Years pass, and Clay gets into a barroom brawl. He goes home and returns to the bar with two loaded guns in his truck. Brianne tries to calm him down. Dale Modell, the man who fought with Clay, comes over to the truck and continues the argument. He tries to grab Clay’s gun and is shot dead in the struggle. Clay is arrested, and he convinces Brianne to say that it was she who killed Dale Modell. At the trial, both Brianne and Clay are convicted of murder and sentenced to life imprisonment. Da has a heart attack and dies. Lily is placed in the custody of Clay’s mother, an unpleasant and harsh woman. Brianne appeals for a new trial, but is turned down by a stern female judge. Clay continues to control Brianne even though they are both imprisoned. Lily is miserably unhappy living with Clay’s mother. Margaret breaks her promise to Da and announces that she is Brianne’s mother. Since the maternal grandmother is given preference over the paternal grandmother in custody cases, Margaret then claims the right to raise Lily. With her daughter’s happiness at stake, Brianne defies Clay and support’s Margaret’s claim. Margaret manages to snatch Lily, and the court grants her custody. Lily swears an affidavit that Clay beat both her and her mother. Brianne is granted a new trial because she was a victim of battered woman’s syndrome, which explains her perjury. Brianne is eventually cleared of the murder, divorces Clay, and reunites with her mother and daughter.

Critique

The script of The Unspoken Truth is a tangle of numerous social concerns, but the central issue appears to be women’s rights, both in legal terms and strictly human terms, revolving around Margaret Cleary Trainer and her daughter Brianne Cleary Hawkins. Margaret is first bullied by her father to abandon her identity as a mother and live a lie, posing as her daughter’s sister. She only asserts her legal rights when her granddaughter is mistreated. Brianne in many ways had been manipulated and repressed since birth. It is not surprising that her choice of a husband was a control freak like her grandfather, but she was not prepared for the physical abuse that backed up her husband’s authority. Brianne would have opposed Clay, however, if she had known that her daughter was experiencing similar abuse. Clay’s method of domination even when they are both imprisoned is insidious, using their daughter as a pawn. The script also provides a case study of battered woman’s syndrome, demonstrating how Clay forced his wife to confess to his own criminal act. Viewers might find it interesting to compare the two judges who oversee Brianne’s case. Other individuals worth comparing are Da and Clay, Clay and his mother, and the prosecuting and defense attorneys. What do their attitudes demonstrate about the issues of abuse and women’s rights?

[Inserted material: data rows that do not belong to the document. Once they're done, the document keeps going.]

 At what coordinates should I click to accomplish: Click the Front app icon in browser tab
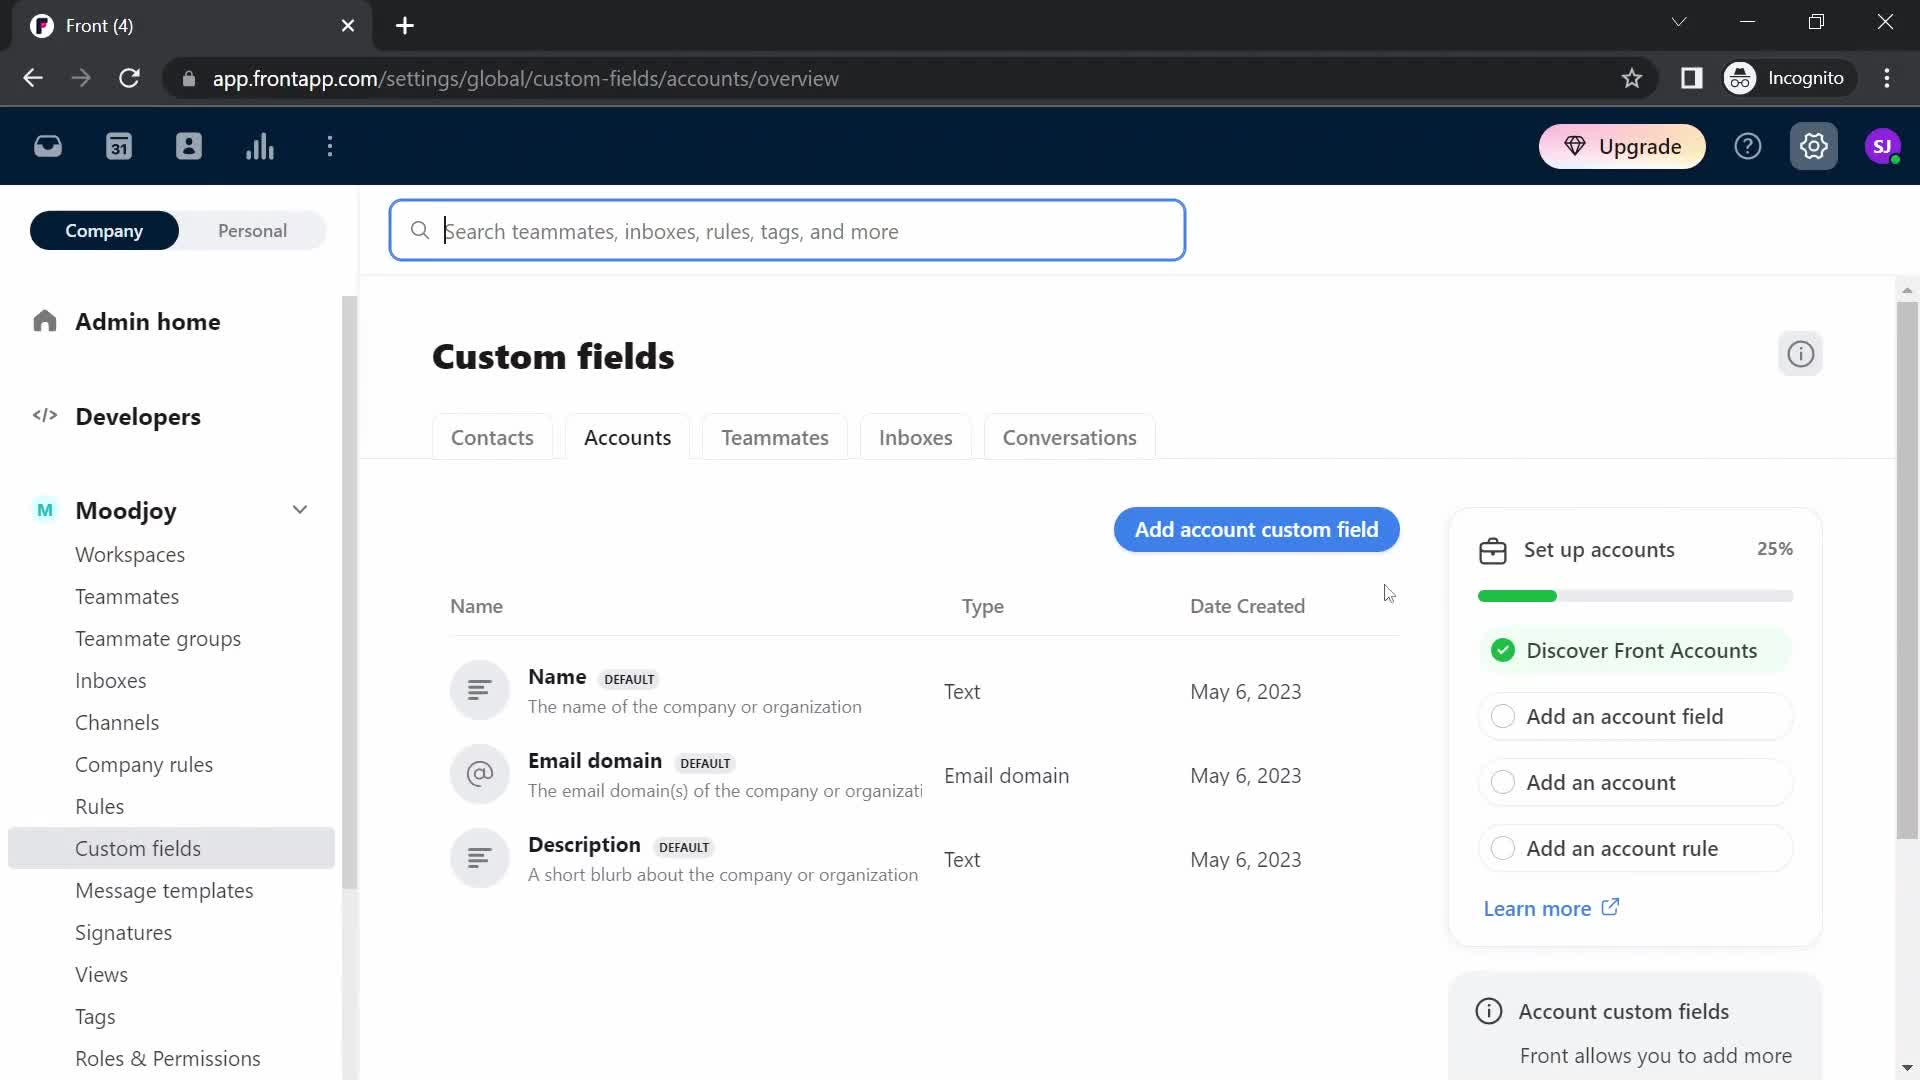tap(40, 25)
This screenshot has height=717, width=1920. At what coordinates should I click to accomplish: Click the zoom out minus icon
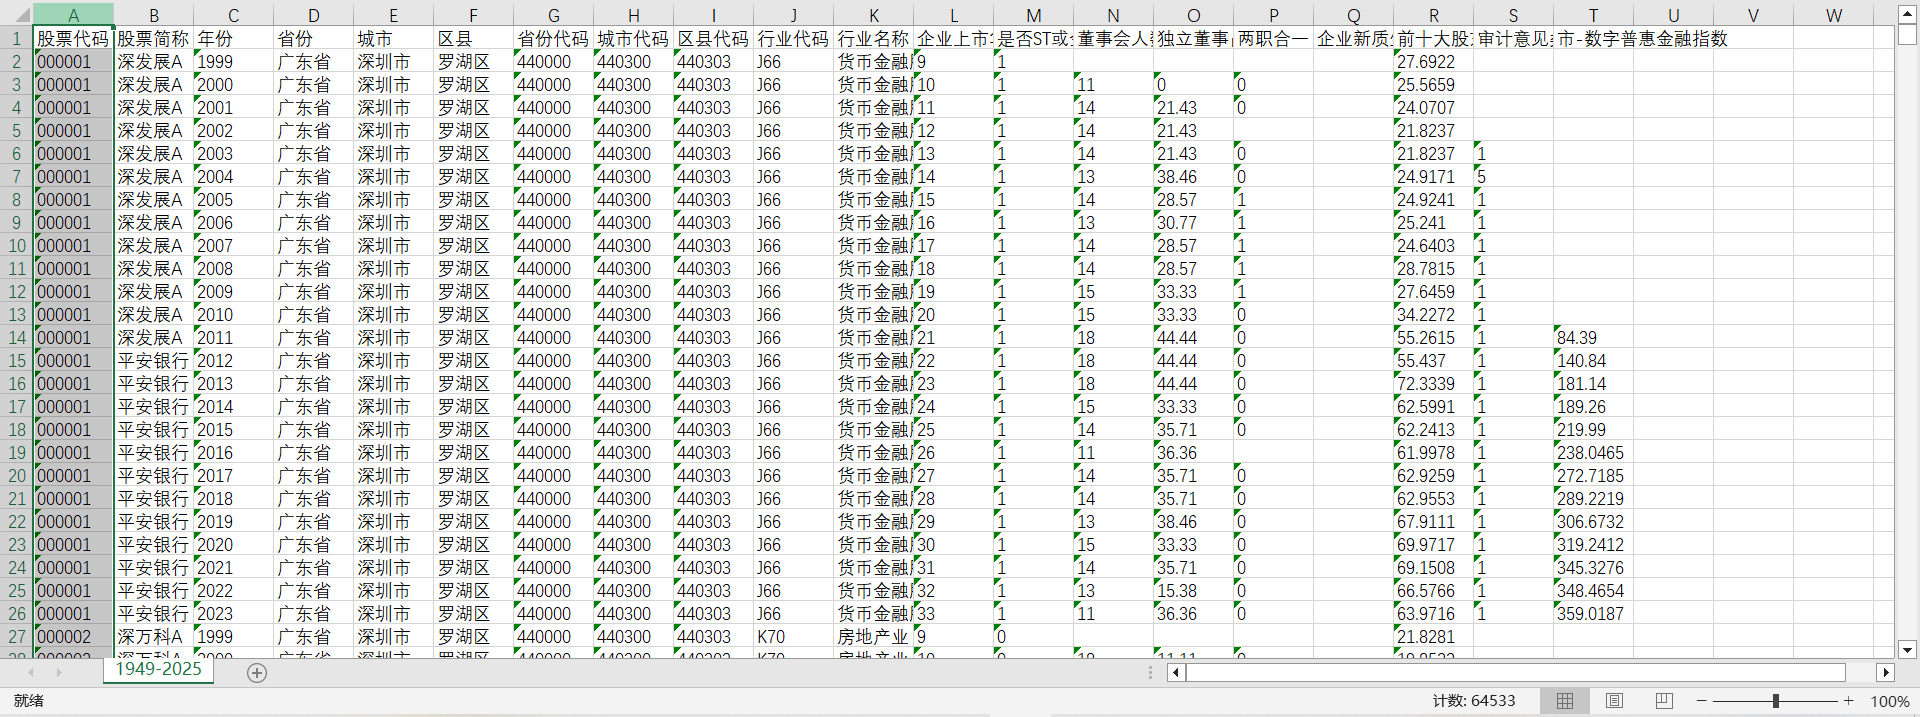(1701, 701)
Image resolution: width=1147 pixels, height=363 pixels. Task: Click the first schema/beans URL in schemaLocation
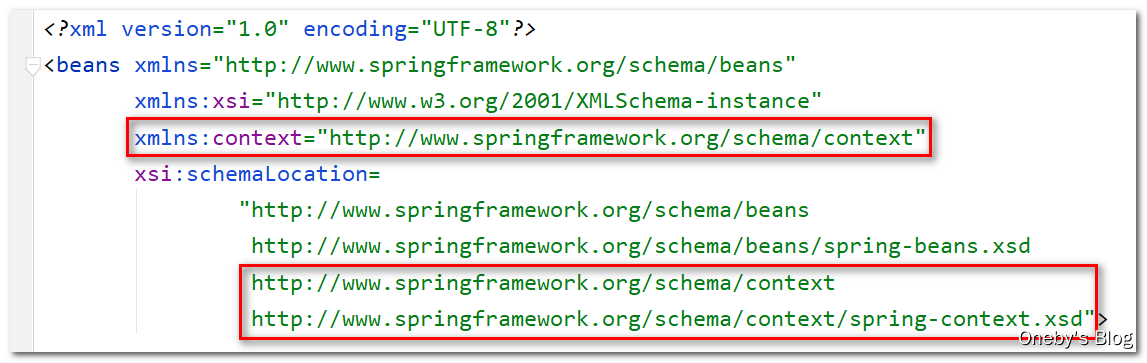coord(530,211)
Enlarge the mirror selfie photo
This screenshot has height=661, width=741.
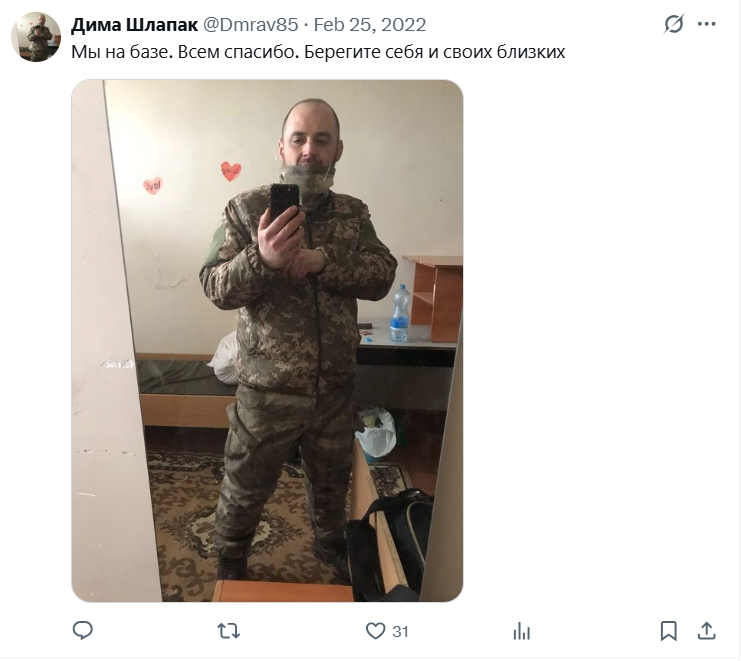tap(267, 341)
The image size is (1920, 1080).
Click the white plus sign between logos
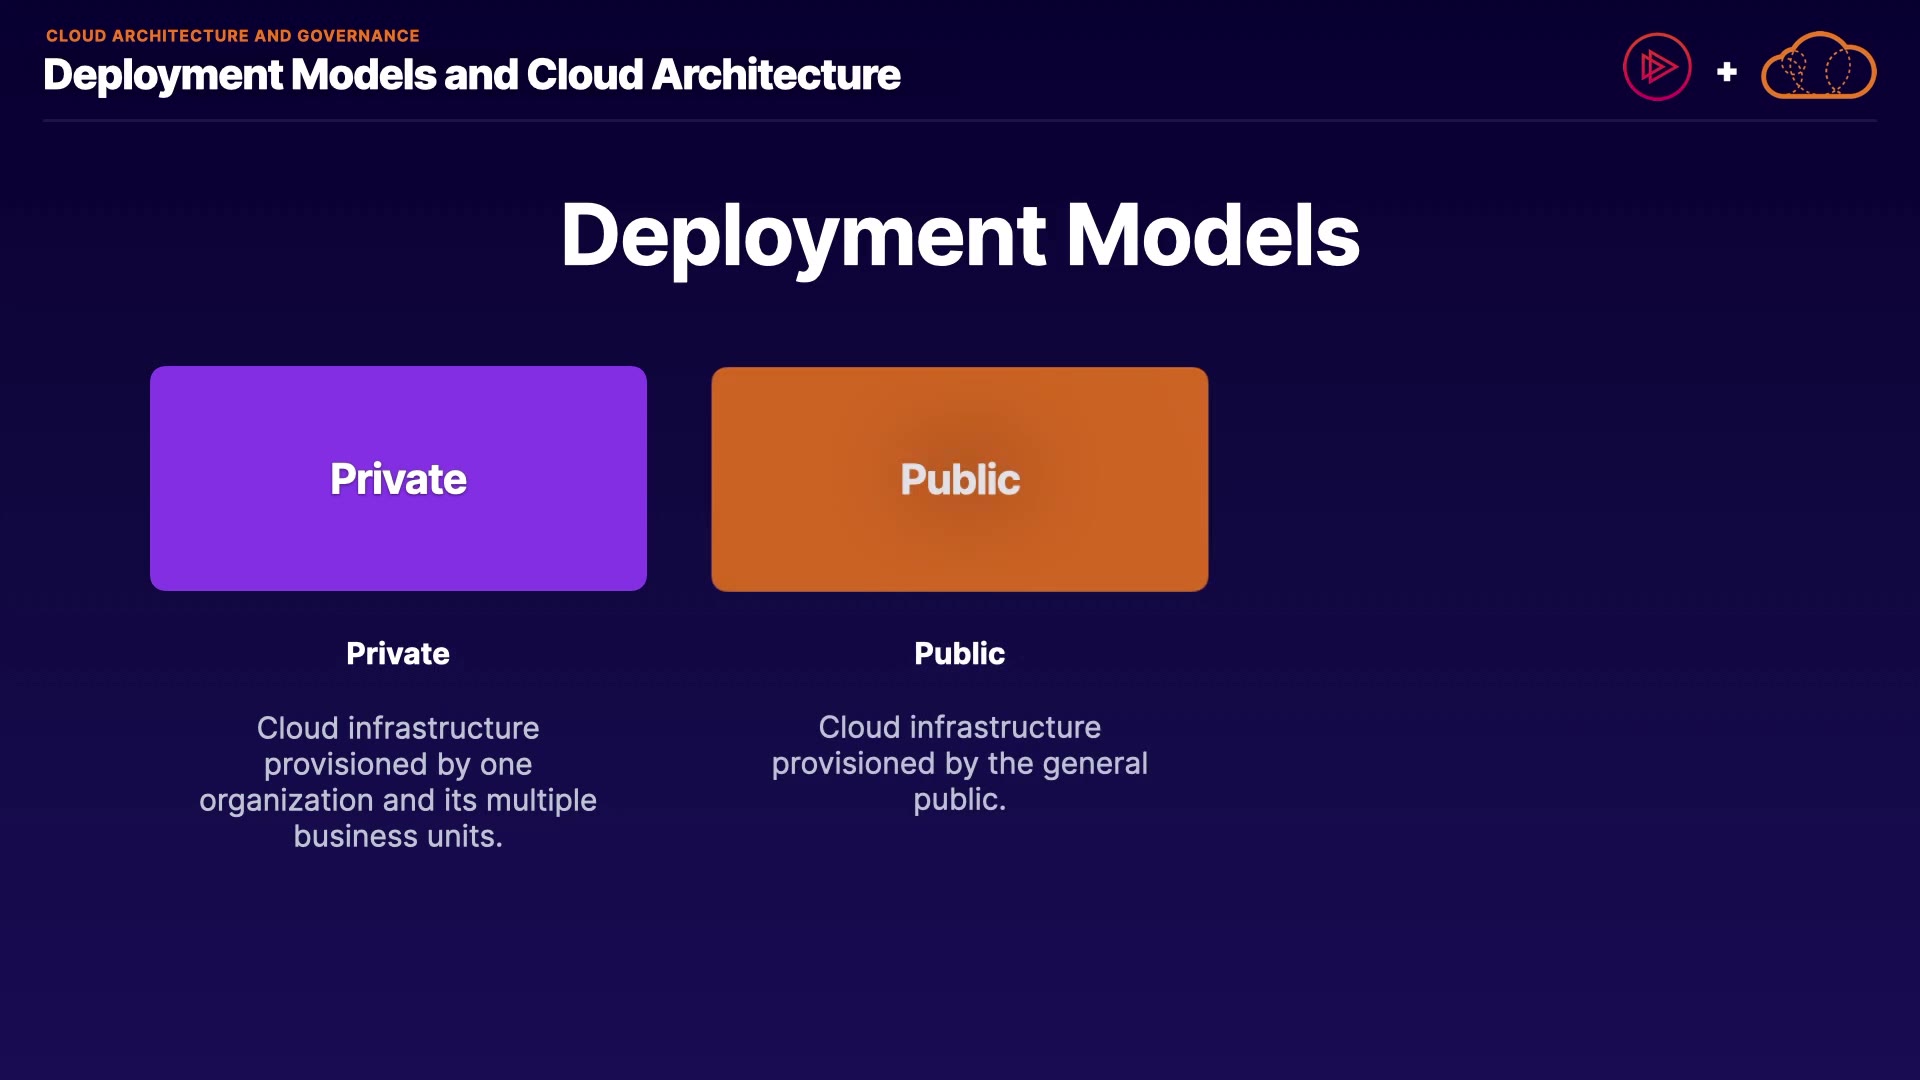pyautogui.click(x=1726, y=72)
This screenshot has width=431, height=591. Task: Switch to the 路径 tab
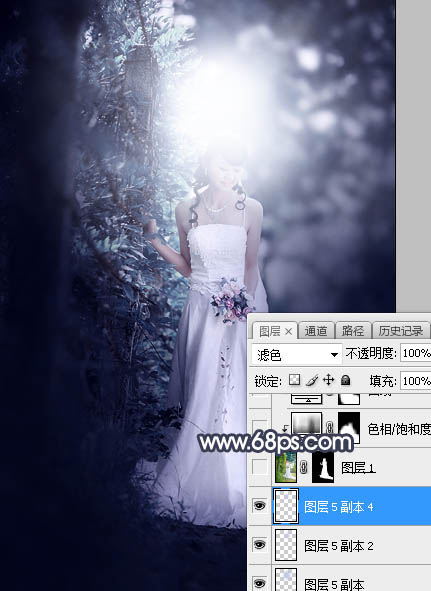coord(353,331)

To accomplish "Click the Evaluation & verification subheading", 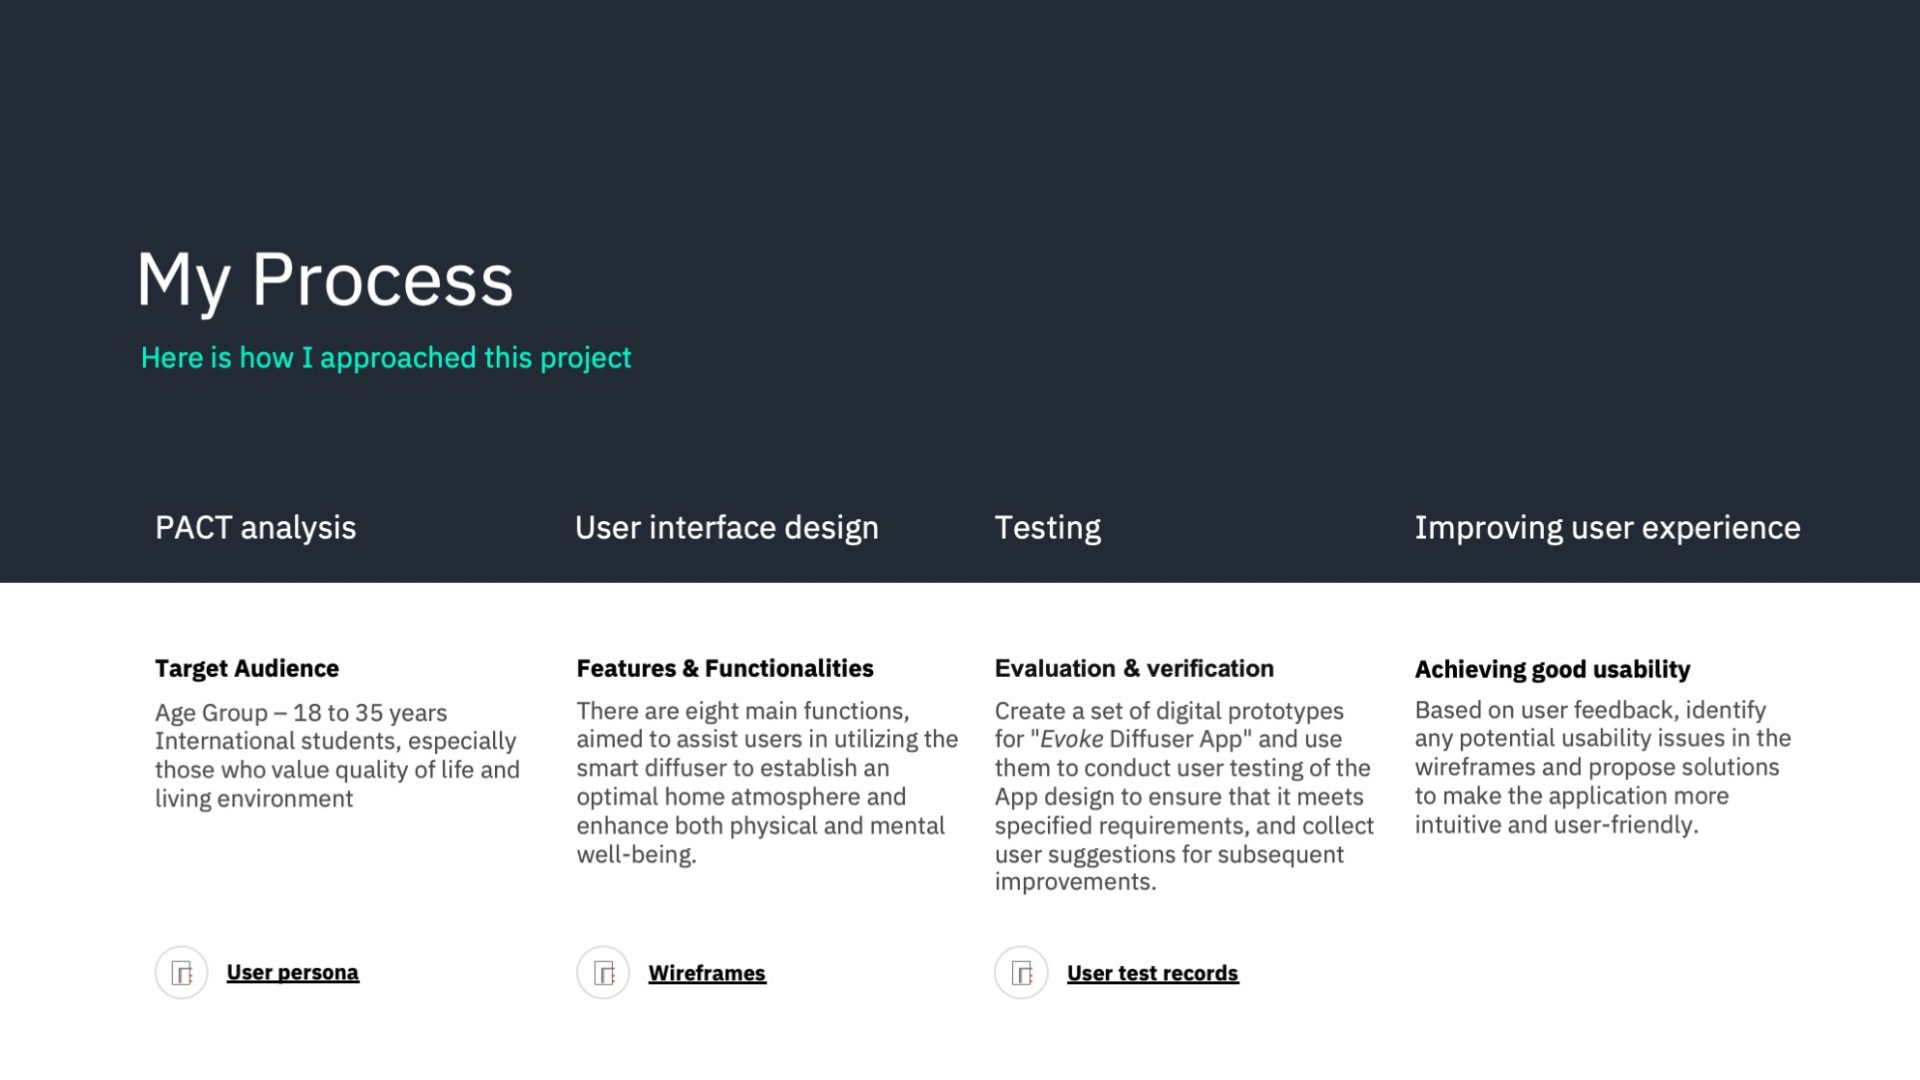I will point(1134,668).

Among the many flawed and troubled characters in The Unspoken Truth , two stand out for close study: Ernest Trainer and Lily Hawkins. Ernest is a powerful and positive role model as Margaret’s husband, a gentle man who is a pillar of support for his wife and granddaughter. Brilliantly played by Robert Englund, the actor best remembered for his role as the monstrous Freddie Kruger in the Nightmare on Elm Street series, this performance manages to portray sincere and undemanding love. Karis Paige Bryant is exceptional as Lily, a remarkably poised and intelligent young girl who manages to get to the heart of the matter with her observations. Her testimony when she is questioned by the lawyers seems refreshing among all the deceptions and fabrications in the story. That Clay’s daughter should demonstrate such integrity and compassion is ultimately a tribute to her upbringing by Brianne.